Molecular Biology of the Zona Pellucida
Dean, Jurrien   
National Institute of Diabetes and Digestive and Kidney Diseases, United States

ZP2 and ZP3 co-localize in the endoplasmic reticulum and in 1-5 um post-Golgi structures comprised of multivesicular aggregates (MVA), but a co-immunoprecipitation assay does not detect physical interactions. In addition, ZP2 trafficks normally in growing oocytes in the absence of ZP3 or if ZP3 has been mutated to prevent incorporation into the zona matrix, complementing earlier studies indicating the independence of ZP3 secretion in Zp2 null mice. N-glycosylation has been implicated for correct protein folding and intracellular trafficking of secreted proteins. Although ZP3 contain five N-glycans, EGFP-tagged ZP3 lacking N-glycosylation sites is present in MVA and is incorporated into the zona matrix of transgenic mice.
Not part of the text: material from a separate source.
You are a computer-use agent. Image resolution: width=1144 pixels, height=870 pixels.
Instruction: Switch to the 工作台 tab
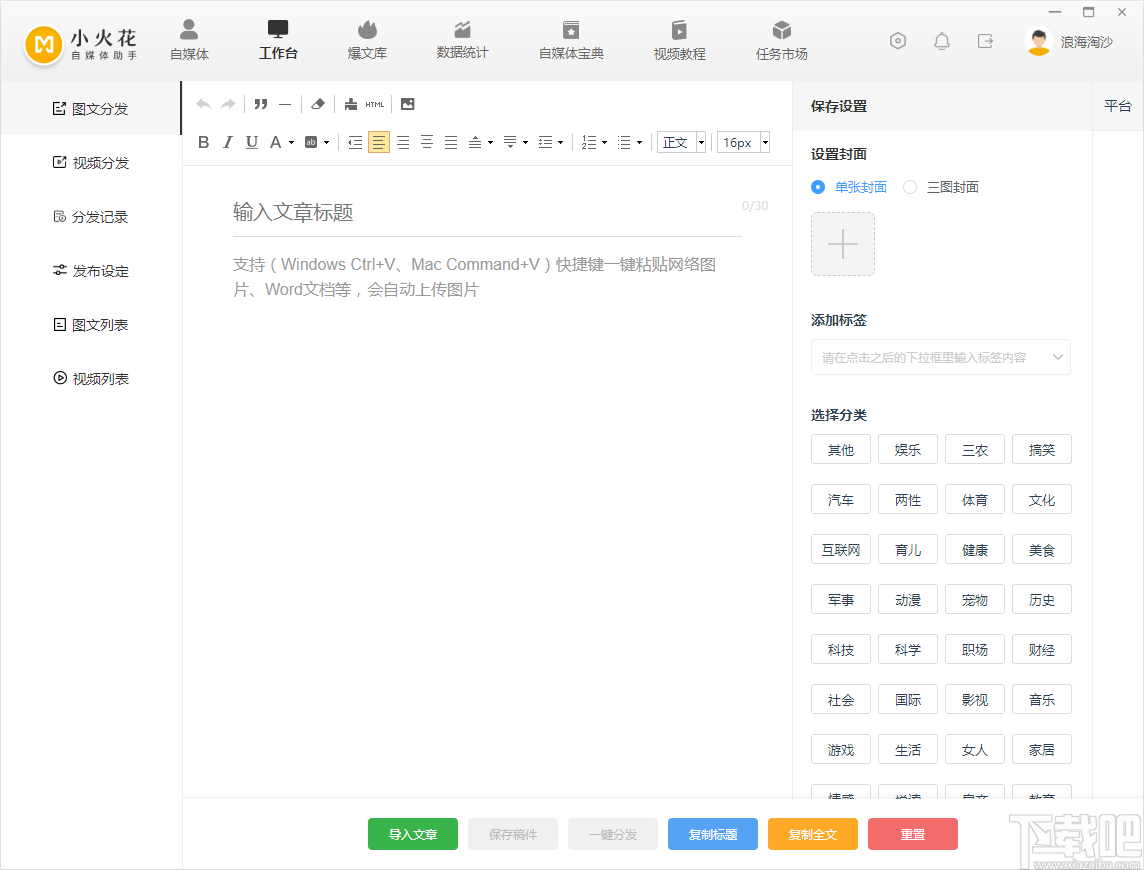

Thus, ZP2 secretion is seemingly unaffected by ZP3 lacking N-glycans. Taken together, these observations indicate that ZP2 and ZP3 traffick independently through the oocyte prior to assembly into the extracellular zona pellucida.? ? The molecular basis of taxon-specific sperm-egg recognition remains to be determined. Mouse sperm are quite promiscuous and bind to human eggs, but human spermatozoa will not bind to mouse eggs. The mouse zona pellucida is composed of ZP1, ZP2 and ZP3 which are conserved in rat and human. The recent observation that human zonae pellucidae contain a fourth protein raised the possibility that the presence of four zona proteins will support human sperm binding. Using mass spectrometry, four proteins that are similar in size and share 62-70% amino acid identity with human ZP1, ZP2, ZP3 and ZP4/ZPB were detected in rat zonae pellucidae. However, although mouse and rat spermatozoa bind to eggs from each rodent, human sperm bind to neither. In addition, mutant mouse eggs lacking hybrid/complex N-glycans or deficient in Core 2 O-glycans were no more able to support human sperm binding than normal mouse eggs. These data suggest that the presence of four zona proteins are not sufficient to support human sperm binding to rodent eggs and that additional determinants must be responsible for taxon-specific fertilization among mammals.